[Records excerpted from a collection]
※ ※ ※
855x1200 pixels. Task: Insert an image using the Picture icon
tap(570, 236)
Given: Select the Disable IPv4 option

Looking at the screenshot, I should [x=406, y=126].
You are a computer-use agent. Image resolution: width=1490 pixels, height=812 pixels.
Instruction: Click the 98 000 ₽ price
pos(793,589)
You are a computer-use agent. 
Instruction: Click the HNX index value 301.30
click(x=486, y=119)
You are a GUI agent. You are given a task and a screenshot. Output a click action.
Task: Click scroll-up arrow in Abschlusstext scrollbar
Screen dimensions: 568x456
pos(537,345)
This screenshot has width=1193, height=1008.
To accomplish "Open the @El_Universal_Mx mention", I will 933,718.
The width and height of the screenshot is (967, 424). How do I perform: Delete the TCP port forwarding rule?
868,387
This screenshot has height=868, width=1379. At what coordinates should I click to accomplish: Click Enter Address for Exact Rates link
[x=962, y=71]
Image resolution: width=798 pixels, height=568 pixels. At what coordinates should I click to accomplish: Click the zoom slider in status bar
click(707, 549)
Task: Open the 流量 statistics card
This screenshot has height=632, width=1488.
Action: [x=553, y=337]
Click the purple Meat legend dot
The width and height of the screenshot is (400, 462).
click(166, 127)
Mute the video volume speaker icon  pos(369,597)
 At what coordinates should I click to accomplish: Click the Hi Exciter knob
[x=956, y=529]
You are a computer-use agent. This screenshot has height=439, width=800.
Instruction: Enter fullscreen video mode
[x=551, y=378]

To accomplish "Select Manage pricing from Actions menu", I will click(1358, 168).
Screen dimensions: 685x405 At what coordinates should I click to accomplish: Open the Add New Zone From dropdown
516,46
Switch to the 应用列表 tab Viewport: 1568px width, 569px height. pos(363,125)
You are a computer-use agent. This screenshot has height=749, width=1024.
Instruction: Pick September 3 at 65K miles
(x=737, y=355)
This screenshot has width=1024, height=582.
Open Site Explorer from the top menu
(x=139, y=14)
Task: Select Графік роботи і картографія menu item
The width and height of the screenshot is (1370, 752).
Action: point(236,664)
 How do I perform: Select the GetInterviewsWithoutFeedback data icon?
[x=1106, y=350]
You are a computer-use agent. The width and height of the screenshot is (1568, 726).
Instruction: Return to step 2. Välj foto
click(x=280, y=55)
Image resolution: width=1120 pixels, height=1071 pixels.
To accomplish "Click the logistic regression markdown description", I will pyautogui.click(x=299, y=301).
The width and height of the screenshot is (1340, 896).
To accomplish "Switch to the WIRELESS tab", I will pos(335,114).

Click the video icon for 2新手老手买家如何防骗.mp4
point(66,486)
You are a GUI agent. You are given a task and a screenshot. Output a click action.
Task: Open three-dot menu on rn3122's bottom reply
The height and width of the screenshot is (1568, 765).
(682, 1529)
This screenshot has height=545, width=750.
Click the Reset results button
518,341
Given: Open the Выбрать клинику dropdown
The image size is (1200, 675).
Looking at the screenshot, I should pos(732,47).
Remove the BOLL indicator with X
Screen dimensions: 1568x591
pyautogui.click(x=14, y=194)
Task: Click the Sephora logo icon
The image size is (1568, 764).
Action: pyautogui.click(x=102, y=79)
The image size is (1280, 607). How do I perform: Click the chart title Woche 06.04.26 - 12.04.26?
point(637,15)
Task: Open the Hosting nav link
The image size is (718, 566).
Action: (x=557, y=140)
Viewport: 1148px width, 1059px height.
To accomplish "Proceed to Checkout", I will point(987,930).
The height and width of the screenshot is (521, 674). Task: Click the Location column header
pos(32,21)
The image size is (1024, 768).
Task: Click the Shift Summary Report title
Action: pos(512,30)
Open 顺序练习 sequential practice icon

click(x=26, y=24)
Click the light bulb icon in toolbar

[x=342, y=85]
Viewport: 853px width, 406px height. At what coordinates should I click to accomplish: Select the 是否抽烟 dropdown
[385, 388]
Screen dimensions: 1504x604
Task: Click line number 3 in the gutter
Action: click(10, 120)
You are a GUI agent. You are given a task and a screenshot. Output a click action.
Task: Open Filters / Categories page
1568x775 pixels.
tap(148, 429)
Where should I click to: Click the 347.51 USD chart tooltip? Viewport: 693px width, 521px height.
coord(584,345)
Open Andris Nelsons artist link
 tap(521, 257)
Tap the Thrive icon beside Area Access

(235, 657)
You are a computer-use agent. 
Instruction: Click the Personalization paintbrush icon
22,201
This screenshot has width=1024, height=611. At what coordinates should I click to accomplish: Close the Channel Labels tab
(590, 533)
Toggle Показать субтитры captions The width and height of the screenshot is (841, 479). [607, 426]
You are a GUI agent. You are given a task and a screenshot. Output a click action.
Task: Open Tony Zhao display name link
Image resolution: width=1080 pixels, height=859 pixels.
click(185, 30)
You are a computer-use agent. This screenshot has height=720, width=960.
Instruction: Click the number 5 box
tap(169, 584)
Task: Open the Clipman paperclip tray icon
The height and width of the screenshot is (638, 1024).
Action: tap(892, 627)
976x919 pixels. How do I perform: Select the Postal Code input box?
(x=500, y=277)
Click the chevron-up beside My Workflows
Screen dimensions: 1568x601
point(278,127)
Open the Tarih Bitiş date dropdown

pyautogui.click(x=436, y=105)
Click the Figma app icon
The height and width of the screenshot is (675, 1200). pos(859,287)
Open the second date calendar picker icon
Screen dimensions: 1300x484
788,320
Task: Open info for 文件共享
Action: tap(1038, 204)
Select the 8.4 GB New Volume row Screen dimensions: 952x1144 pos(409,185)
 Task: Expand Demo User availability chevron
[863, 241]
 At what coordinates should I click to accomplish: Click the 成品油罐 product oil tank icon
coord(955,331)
※ ※ ※
## Work request
All of the entries need to be reproduced exactly; please write them out.

## Answer to the problem
855x1200 pixels. Task: Insert an image using the Picture icon
tap(570, 236)
Given: Select the Disable IPv4 option

Looking at the screenshot, I should [x=406, y=126].
You are a computer-use agent. Image resolution: width=1490 pixels, height=812 pixels.
Instruction: Click the 98 000 ₽ price
pos(793,589)
You are a computer-use agent. 
Instruction: Click the HNX index value 301.30
click(x=486, y=119)
You are a GUI agent. You are given a task and a screenshot. Output a click action.
Task: Click scroll-up arrow in Abschlusstext scrollbar
Screen dimensions: 568x456
pos(537,345)
This screenshot has width=1193, height=1008.
To accomplish "Open the @El_Universal_Mx mention", I will 933,718.
The width and height of the screenshot is (967, 424). How do I perform: Delete the TCP port forwarding rule?
868,387
This screenshot has height=868, width=1379. At what coordinates should I click to accomplish: Click Enter Address for Exact Rates link
[x=962, y=71]
Image resolution: width=798 pixels, height=568 pixels. At what coordinates should I click to accomplish: Click the zoom slider in status bar
click(707, 549)
Task: Open the 流量 statistics card
This screenshot has height=632, width=1488.
Action: [x=553, y=337]
Click the purple Meat legend dot
The width and height of the screenshot is (400, 462).
click(166, 127)
Mute the video volume speaker icon  pos(369,597)
 At what coordinates should I click to accomplish: Click the Hi Exciter knob
[x=956, y=529]
You are a computer-use agent. This screenshot has height=439, width=800.
Instruction: Enter fullscreen video mode
[x=551, y=378]

To accomplish "Select Manage pricing from Actions menu", I will click(1358, 168).
Screen dimensions: 685x405 At what coordinates should I click to accomplish: Open the Add New Zone From dropdown
516,46
Switch to the 应用列表 tab Viewport: 1568px width, 569px height. pos(363,125)
You are a computer-use agent. This screenshot has height=749, width=1024.
Instruction: Pick September 3 at 65K miles
(x=737, y=355)
This screenshot has width=1024, height=582.
Open Site Explorer from the top menu
(x=139, y=14)
Task: Select Графік роботи і картографія menu item
The width and height of the screenshot is (1370, 752).
Action: point(236,664)
 How do I perform: Select the GetInterviewsWithoutFeedback data icon?
[x=1106, y=350]
You are a computer-use agent. The width and height of the screenshot is (1568, 726).
Instruction: Return to step 2. Välj foto
click(x=280, y=55)
Image resolution: width=1120 pixels, height=1071 pixels.
To accomplish "Click the logistic regression markdown description", I will pyautogui.click(x=299, y=301).
The width and height of the screenshot is (1340, 896).
To accomplish "Switch to the WIRELESS tab", I will pos(335,114).

Click the video icon for 2新手老手买家如何防骗.mp4
point(66,486)
You are a GUI agent. You are given a task and a screenshot. Output a click action.
Task: Open three-dot menu on rn3122's bottom reply
The height and width of the screenshot is (1568, 765).
(682, 1529)
This screenshot has height=545, width=750.
Click the Reset results button
518,341
Given: Open the Выбрать клинику dropdown
The image size is (1200, 675).
Looking at the screenshot, I should pos(732,47).
Remove the BOLL indicator with X
Screen dimensions: 1568x591
pyautogui.click(x=14, y=194)
Task: Click the Sephora logo icon
The image size is (1568, 764).
Action: pyautogui.click(x=102, y=79)
The image size is (1280, 607). How do I perform: Click the chart title Woche 06.04.26 - 12.04.26?
point(637,15)
Task: Open the Hosting nav link
The image size is (718, 566).
Action: (x=557, y=140)
Viewport: 1148px width, 1059px height.
To accomplish "Proceed to Checkout", I will point(987,930).
The height and width of the screenshot is (521, 674). Task: Click the Location column header
pos(32,21)
The image size is (1024, 768).
Task: Click the Shift Summary Report title
Action: pos(512,30)
Open 顺序练习 sequential practice icon

click(x=26, y=24)
Click the light bulb icon in toolbar

[x=342, y=85]
Viewport: 853px width, 406px height. At what coordinates should I click to accomplish: Select the 是否抽烟 dropdown
[385, 388]
Screen dimensions: 1504x604
Task: Click line number 3 in the gutter
Action: click(10, 120)
You are a GUI agent. You are given a task and a screenshot. Output a click action.
Task: Open Filters / Categories page
1568x775 pixels.
tap(148, 429)
Where should I click to: Click the 347.51 USD chart tooltip? Viewport: 693px width, 521px height.
coord(584,345)
Open Andris Nelsons artist link
 tap(521, 257)
Tap the Thrive icon beside Area Access

(235, 657)
You are a computer-use agent. 
Instruction: Click the Personalization paintbrush icon
22,201
This screenshot has width=1024, height=611. At what coordinates should I click to accomplish: Close the Channel Labels tab
(590, 533)
Toggle Показать субтитры captions The width and height of the screenshot is (841, 479). [607, 426]
You are a GUI agent. You are given a task and a screenshot. Output a click action.
Task: Open Tony Zhao display name link
Image resolution: width=1080 pixels, height=859 pixels.
click(185, 30)
You are a computer-use agent. This screenshot has height=720, width=960.
Instruction: Click the number 5 box
tap(169, 584)
Task: Open the Clipman paperclip tray icon
The height and width of the screenshot is (638, 1024).
Action: tap(892, 627)
976x919 pixels. How do I perform: Select the Postal Code input box?
(x=500, y=277)
Click the chevron-up beside My Workflows
Screen dimensions: 1568x601
point(278,127)
Open the Tarih Bitiş date dropdown

pyautogui.click(x=436, y=105)
Click the Figma app icon
The height and width of the screenshot is (675, 1200). pos(859,287)
Open the second date calendar picker icon
Screen dimensions: 1300x484
788,320
Task: Open info for 文件共享
Action: tap(1038, 204)
Select the 8.4 GB New Volume row Screen dimensions: 952x1144 pos(409,185)
 Task: Expand Demo User availability chevron
[863, 241]
 At what coordinates should I click to accomplish: Click the 成品油罐 product oil tank icon
coord(955,331)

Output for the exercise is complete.